Preços da gasolina caem, inflação nos EUA cai para 3,5%

A inflação nos Estados Unidos diminuiu no mês passado, à medida que os custos de energia e gás caíram, mostraram dados oficiais.

Os preços subiram 3,5% no ano até junho, abaixo dos 4,2% em maio, de acordo com o Bureau of Labor Statistics (BLS).

Os preços da gasolina caíram 9,7% no mês passado, mas ainda estão muito mais caros do que há um ano. O preço médio nacional da gasolina subiu para US$ 3,86 o galão na terça-feira, de US$ 3,79 há uma semana, de acordo com o grupo de defesa dos motoristas AAA.

Embora a inflação tenha caído mais do que o esperado, o abrandamento nos aumentos de preços poderá ser de curta duração, uma vez que os preços globais do petróleo subirão novamente devido a novos conflitos no Médio Oriente.

O petróleo Brent, referência global do petróleo, atingiu US$ 87 o barril na terça-feira, um aumento de quase US$ 10 em 24 horas.

Os preços das commodities subiram depois que os Estados Unidos lançaram um novo ataque militar contra o Irã esta semana e o presidente Donald Trump anunciou um novo bloqueio naval ao Estreito de Ormuz e uma taxa de 20% sobre todas as mercadorias transportadas através da principal via navegável para o comércio global.

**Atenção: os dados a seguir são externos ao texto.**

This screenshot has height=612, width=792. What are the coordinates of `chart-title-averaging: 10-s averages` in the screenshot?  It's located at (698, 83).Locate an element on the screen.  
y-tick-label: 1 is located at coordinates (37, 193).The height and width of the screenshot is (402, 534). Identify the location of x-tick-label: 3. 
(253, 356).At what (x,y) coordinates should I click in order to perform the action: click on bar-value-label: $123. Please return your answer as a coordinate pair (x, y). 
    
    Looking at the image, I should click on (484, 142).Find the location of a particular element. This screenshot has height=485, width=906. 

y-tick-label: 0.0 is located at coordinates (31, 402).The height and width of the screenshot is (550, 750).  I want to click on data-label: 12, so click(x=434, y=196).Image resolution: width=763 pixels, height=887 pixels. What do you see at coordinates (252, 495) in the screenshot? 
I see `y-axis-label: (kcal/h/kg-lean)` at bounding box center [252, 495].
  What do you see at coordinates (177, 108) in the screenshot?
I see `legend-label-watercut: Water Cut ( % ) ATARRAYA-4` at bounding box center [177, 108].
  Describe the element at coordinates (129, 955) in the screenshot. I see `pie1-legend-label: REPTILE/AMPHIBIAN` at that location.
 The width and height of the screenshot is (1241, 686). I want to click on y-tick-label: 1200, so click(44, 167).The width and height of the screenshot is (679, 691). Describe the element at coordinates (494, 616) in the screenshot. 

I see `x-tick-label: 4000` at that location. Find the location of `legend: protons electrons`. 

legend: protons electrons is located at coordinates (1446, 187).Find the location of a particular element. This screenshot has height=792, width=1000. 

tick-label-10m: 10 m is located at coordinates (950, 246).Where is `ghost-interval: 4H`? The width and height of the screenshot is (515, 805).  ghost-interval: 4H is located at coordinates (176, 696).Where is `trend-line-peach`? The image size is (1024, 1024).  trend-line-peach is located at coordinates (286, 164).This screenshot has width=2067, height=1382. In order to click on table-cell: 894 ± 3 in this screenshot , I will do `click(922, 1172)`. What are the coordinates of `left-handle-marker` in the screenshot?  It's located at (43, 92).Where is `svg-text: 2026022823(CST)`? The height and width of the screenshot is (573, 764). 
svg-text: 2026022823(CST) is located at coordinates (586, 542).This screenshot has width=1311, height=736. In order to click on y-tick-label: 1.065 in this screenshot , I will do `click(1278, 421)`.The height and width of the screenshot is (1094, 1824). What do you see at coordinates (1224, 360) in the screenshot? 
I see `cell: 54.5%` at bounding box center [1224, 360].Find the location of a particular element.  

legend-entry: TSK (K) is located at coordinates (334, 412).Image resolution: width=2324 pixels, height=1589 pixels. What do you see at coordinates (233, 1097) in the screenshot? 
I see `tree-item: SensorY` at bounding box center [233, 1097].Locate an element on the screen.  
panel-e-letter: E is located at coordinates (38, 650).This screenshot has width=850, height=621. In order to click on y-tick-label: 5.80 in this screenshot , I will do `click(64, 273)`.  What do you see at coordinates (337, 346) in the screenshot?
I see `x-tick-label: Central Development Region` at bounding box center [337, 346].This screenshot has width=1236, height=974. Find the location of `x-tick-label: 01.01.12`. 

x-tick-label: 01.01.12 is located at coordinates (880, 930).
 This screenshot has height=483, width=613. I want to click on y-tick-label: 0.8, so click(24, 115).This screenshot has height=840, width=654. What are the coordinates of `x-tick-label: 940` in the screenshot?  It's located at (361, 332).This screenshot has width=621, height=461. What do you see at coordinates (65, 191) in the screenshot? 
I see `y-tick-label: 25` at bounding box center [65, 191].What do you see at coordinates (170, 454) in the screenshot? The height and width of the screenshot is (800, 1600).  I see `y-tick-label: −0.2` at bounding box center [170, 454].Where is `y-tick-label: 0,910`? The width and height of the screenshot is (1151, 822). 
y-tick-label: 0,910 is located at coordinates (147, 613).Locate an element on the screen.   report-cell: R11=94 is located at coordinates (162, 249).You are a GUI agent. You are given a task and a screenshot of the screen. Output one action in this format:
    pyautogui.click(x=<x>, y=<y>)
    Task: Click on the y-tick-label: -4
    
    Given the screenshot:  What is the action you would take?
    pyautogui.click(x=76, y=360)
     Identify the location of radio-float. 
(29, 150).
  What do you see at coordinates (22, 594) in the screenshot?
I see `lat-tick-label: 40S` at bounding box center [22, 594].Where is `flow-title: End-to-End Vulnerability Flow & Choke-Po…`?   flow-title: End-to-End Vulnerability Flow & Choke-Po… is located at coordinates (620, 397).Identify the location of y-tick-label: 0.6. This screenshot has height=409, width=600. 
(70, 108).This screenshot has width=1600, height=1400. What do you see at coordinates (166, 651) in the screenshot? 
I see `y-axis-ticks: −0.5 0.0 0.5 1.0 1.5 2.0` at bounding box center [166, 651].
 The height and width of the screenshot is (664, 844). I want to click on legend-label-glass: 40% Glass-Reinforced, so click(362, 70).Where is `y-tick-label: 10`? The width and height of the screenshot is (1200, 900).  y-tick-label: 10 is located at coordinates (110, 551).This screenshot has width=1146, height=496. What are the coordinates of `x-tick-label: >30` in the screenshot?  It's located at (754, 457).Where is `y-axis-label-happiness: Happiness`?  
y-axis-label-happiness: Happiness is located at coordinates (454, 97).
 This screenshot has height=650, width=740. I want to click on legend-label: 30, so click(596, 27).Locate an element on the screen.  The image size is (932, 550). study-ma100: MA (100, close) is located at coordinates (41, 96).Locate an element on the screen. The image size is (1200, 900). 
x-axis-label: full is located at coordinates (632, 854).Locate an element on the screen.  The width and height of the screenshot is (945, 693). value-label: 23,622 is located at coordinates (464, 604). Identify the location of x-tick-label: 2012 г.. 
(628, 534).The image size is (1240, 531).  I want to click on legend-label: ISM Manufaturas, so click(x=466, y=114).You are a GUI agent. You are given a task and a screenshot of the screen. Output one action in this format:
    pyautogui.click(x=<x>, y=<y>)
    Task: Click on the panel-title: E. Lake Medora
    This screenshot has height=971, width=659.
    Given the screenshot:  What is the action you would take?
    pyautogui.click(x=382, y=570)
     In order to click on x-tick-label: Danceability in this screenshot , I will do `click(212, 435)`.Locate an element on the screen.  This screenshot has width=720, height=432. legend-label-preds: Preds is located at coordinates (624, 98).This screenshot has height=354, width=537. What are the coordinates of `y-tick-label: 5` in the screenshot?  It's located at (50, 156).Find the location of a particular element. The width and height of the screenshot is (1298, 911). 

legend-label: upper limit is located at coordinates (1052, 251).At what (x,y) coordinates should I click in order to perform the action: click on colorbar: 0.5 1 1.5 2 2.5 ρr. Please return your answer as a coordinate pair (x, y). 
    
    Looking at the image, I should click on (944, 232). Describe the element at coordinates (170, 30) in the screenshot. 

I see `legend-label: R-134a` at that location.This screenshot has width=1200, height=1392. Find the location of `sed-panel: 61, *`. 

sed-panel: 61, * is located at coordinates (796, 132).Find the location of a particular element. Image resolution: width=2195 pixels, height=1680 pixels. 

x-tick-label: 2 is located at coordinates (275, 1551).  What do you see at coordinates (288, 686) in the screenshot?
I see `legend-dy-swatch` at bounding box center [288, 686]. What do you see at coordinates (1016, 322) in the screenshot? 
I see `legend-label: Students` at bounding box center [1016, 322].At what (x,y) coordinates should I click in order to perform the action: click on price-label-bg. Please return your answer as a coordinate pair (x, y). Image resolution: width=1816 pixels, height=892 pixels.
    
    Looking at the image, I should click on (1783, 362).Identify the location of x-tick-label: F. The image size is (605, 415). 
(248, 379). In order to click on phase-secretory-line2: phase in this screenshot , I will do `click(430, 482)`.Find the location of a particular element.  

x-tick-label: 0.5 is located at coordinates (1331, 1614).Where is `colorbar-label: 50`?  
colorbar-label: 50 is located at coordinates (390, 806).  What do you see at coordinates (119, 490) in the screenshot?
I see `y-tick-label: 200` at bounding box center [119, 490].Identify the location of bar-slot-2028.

A escalada levou os analistas a preverem um aumento da inflação nos próximos meses, sendo improvável que as taxas de juro sejam reduzidas no curto prazo.

“Os preços da gasolina estão novamente acima dos níveis de junho, o que significa que o próximo relatório de inflação vai esquentar novamente”, disse Ipek Ozkardeskaya, analista sênior do Swissquote Bank.

Antes do seu primeiro discurso no Congresso dos EUA, o recém-nomeado presidente da Reserva Federal, Kevin Warsh, disse que o seu comité “não pode tolerar uma inflação persistentemente elevada”.

“Compartilhamos um forte compromisso de restaurar a estabilidade de preços”, disse ele em comentários preparados.

Warsh Na sua primeira reunião em junho, o Fed manteve as taxas de juros dos EUA na faixa de 3,5% a 3,75%, e alguns analistas disseram que um aumento das taxas era provável nos próximos meses.

O presidente Trump instou o antecessor de Warsh, Jerome Powell, a cortar as taxas de juros e deixou claro que esperava que Warsh atendesse à sua demanda por custos de empréstimos mais baixos para os americanos.

Mas Lindsay James, estrategista de investimentos da empresa de gestão de patrimônio Quilter, disse que embora Warsh esteja “escondido debaixo da mesa, isso não significa que um corte nas taxas seja iminente para apaziguar o presidente Trump”.

“Em vez disso, poderemos ver uma perspectiva conservadora na reunião do Fed dentro de duas semanas”, acrescentou ela.